WORKING DATA:
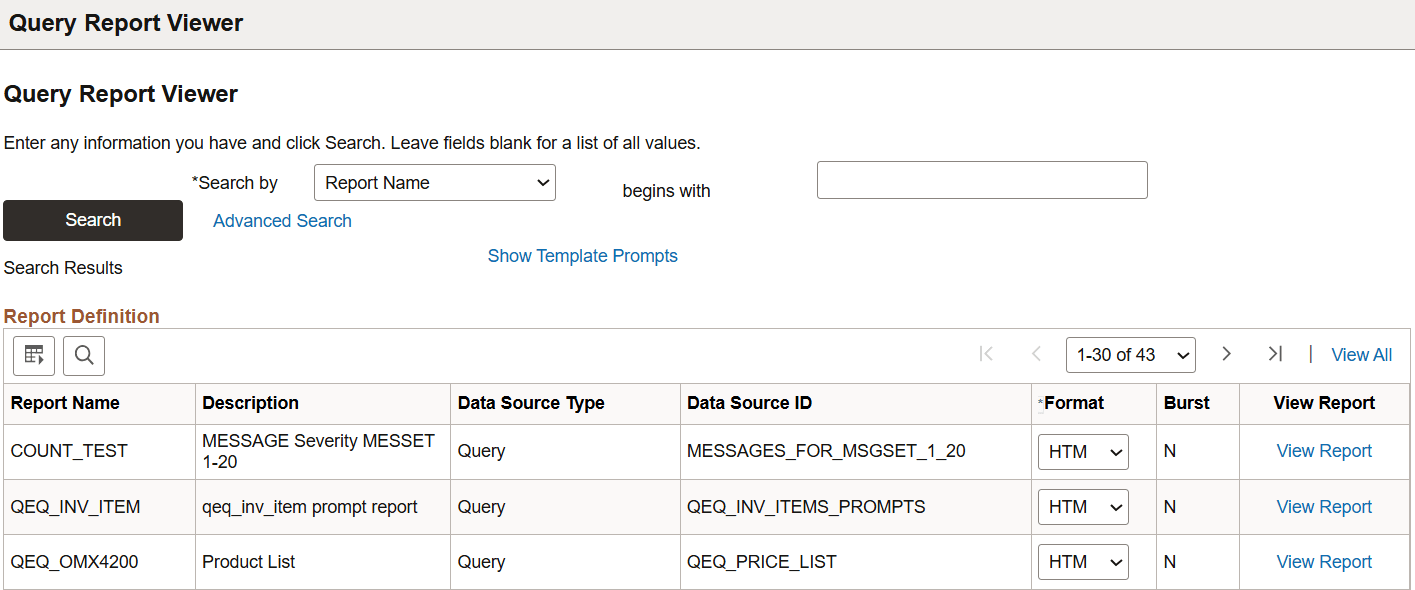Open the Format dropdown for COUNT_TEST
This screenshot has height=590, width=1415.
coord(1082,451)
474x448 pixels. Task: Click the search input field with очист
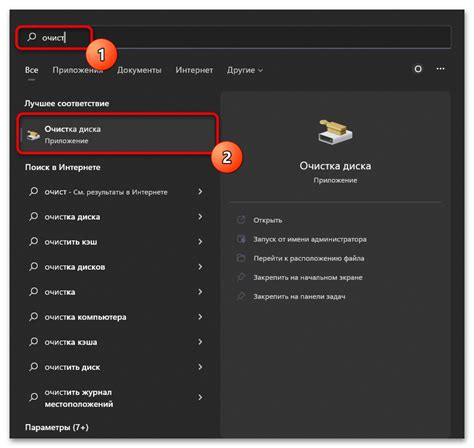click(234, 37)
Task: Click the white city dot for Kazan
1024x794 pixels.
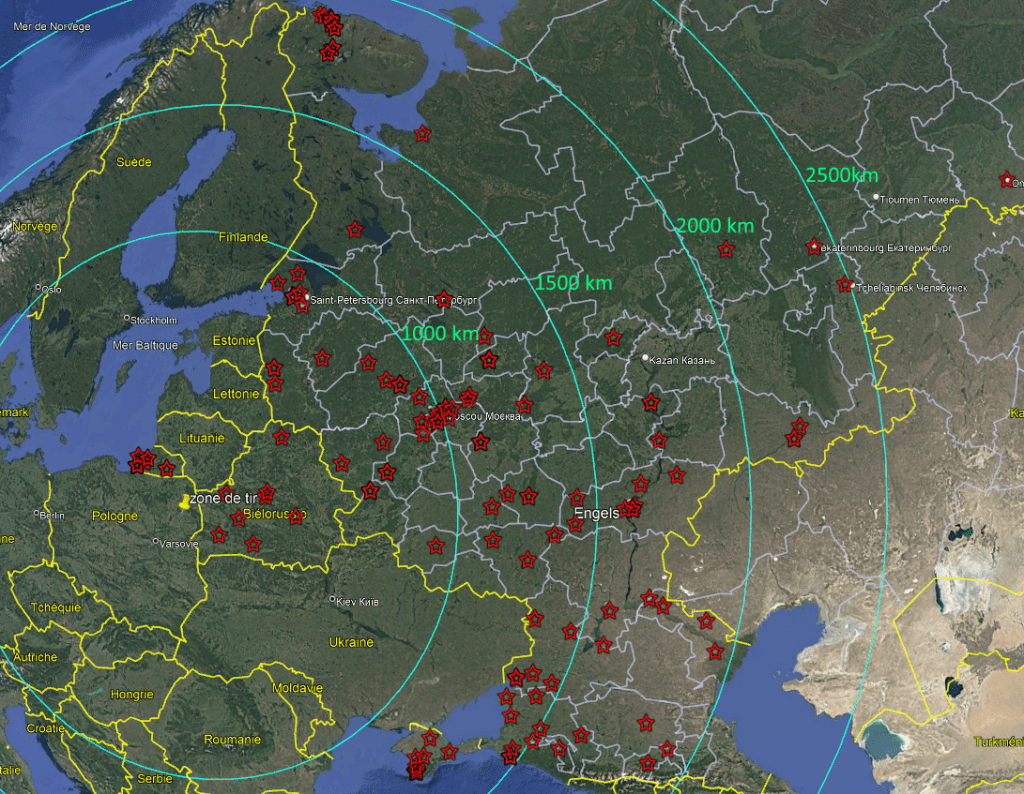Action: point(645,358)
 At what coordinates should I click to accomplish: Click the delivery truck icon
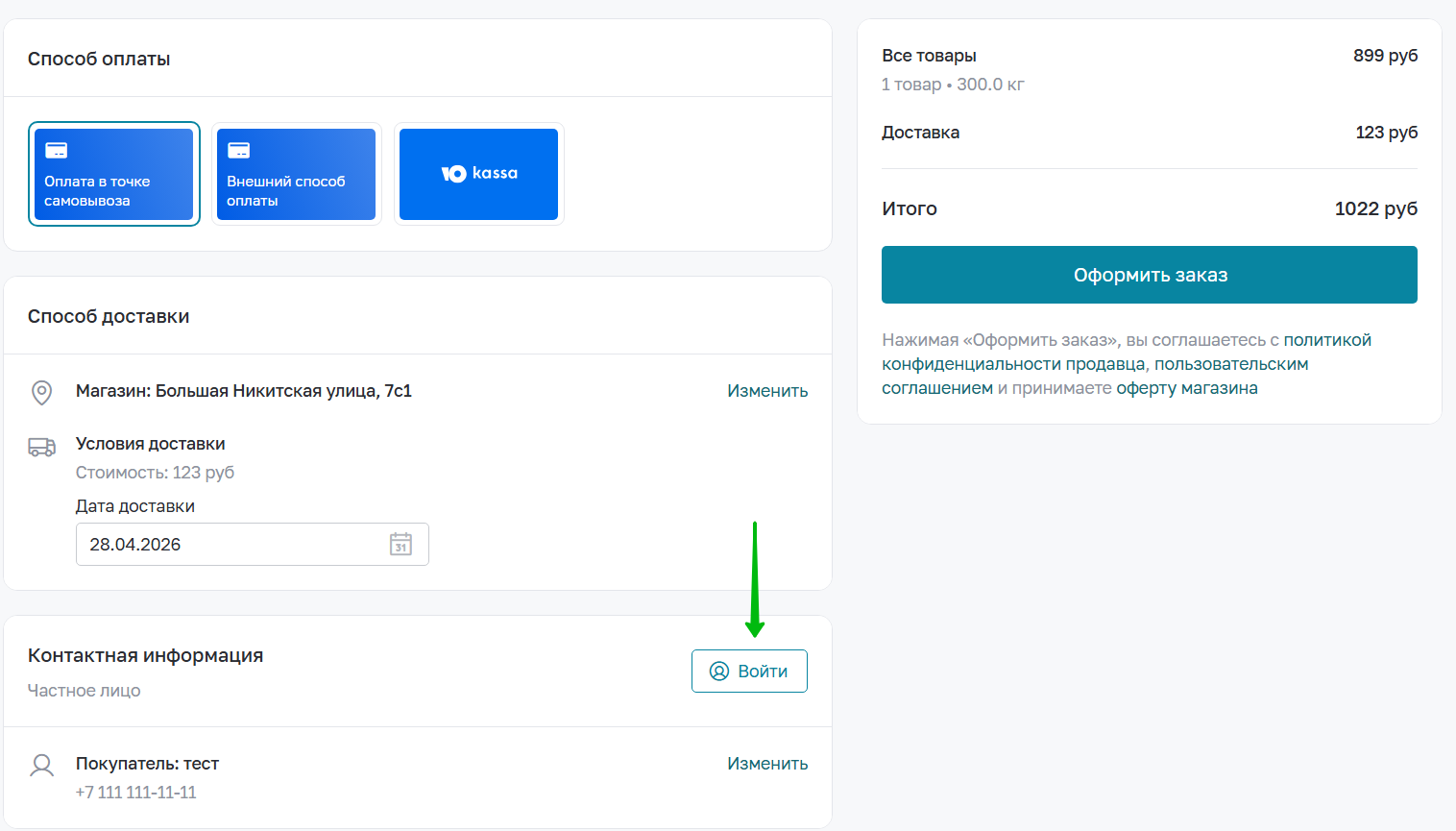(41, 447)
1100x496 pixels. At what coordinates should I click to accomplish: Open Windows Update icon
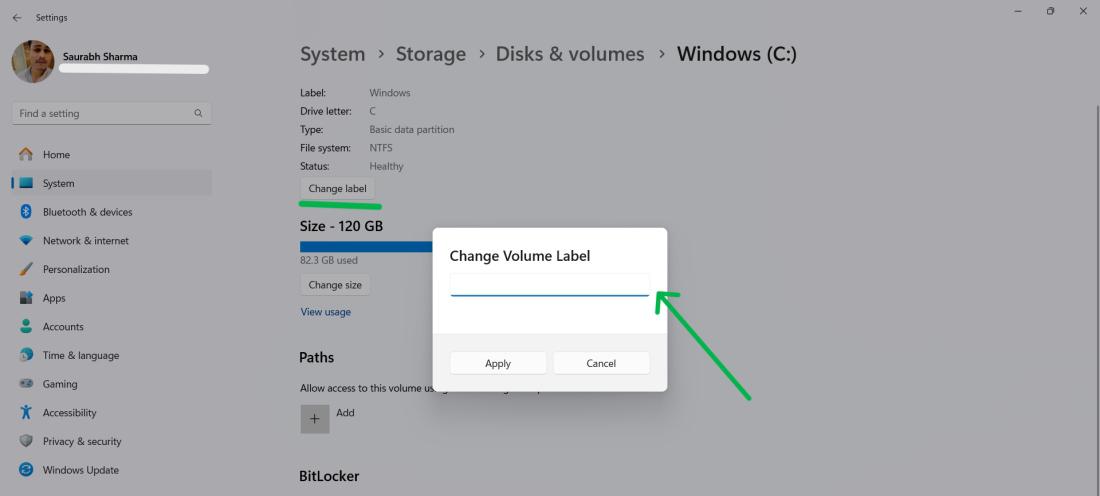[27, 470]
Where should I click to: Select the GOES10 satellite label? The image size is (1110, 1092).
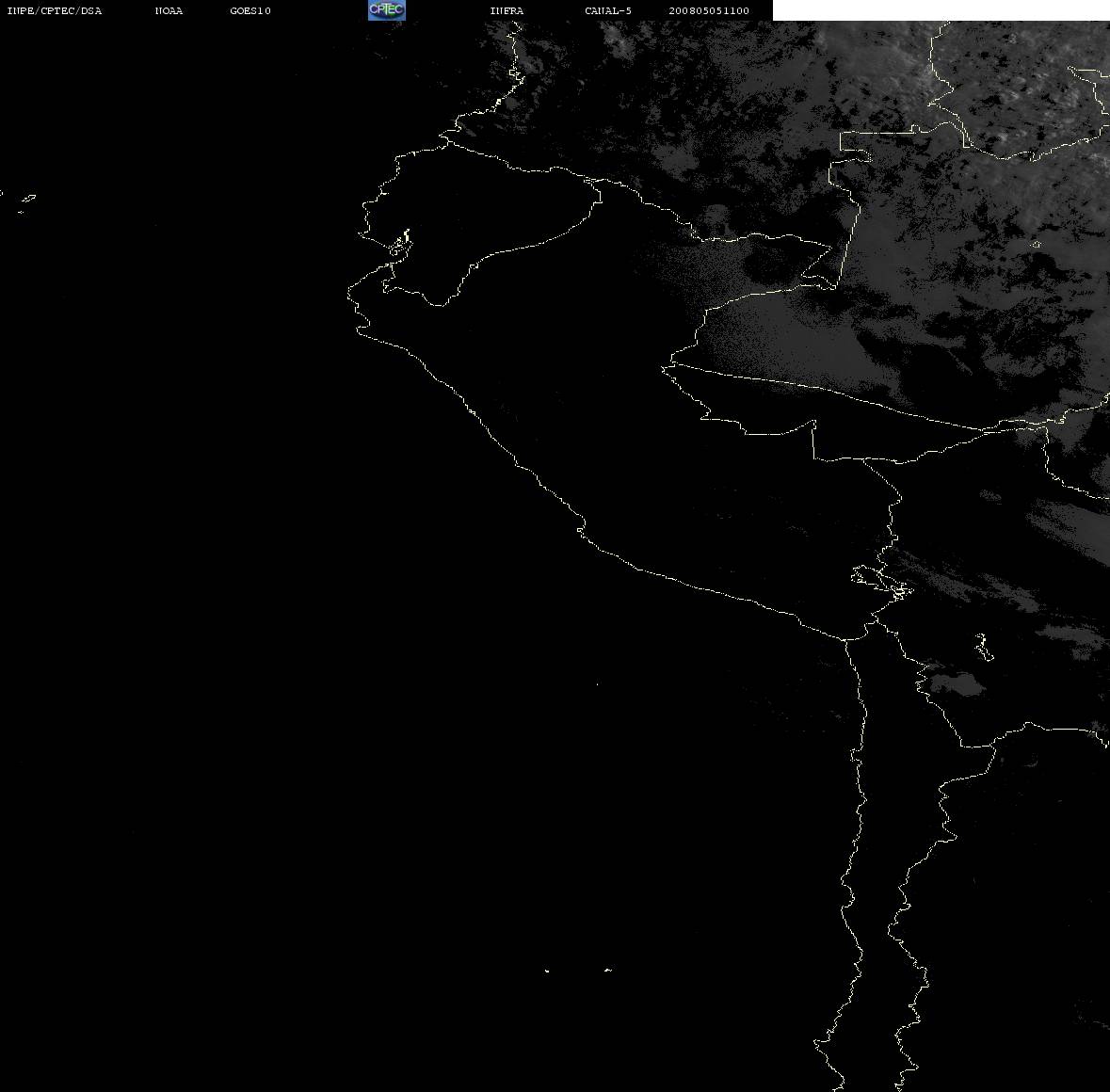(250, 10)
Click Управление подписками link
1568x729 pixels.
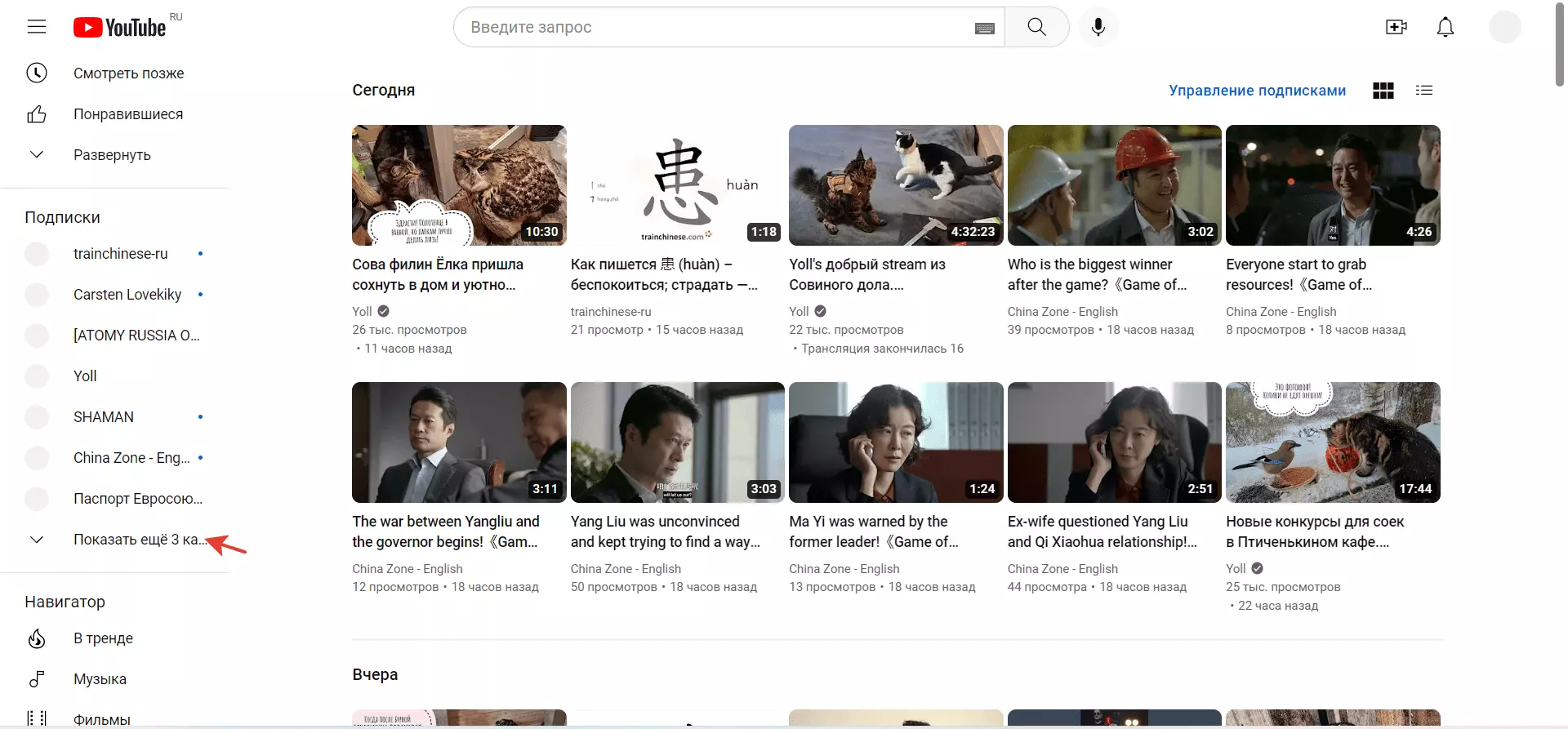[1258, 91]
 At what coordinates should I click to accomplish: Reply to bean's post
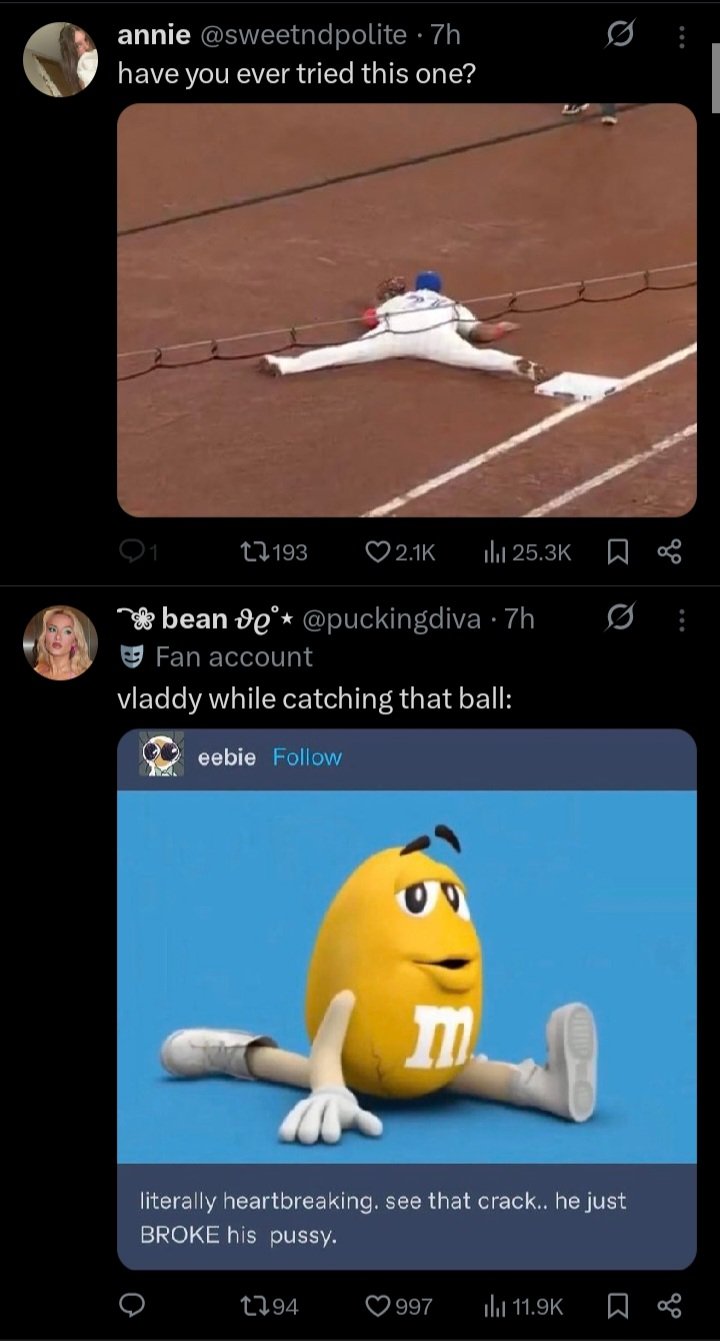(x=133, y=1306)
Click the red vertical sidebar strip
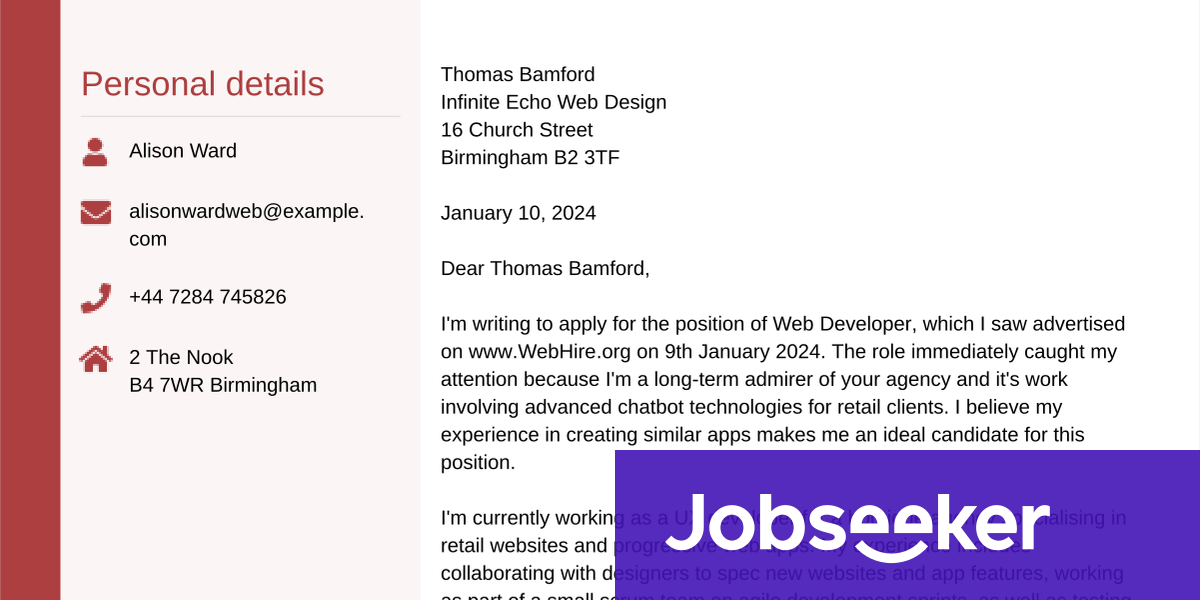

EXERCISE DESCRIPTION: No pictures go in the copy. Output exactly the lines from the line containing "At what coordinates should I click to accomplish: Click" through the end of the listing above.

RESULT OF THE EXERCISE:
 At what coordinates should I click to accomplish: Click the delivery truck icon
(41, 447)
1100x496 pixels. At what coordinates should I click to accomplish: Open Windows Update icon
[27, 470]
Where should I click to: Select the GOES10 satellite label? The image size is (1110, 1092).
(250, 10)
Click Управление подписками link
1568x729 pixels.
[1258, 91]
 At what coordinates should I click to accomplish: Reply to bean's post
(x=133, y=1306)
Click the red vertical sidebar strip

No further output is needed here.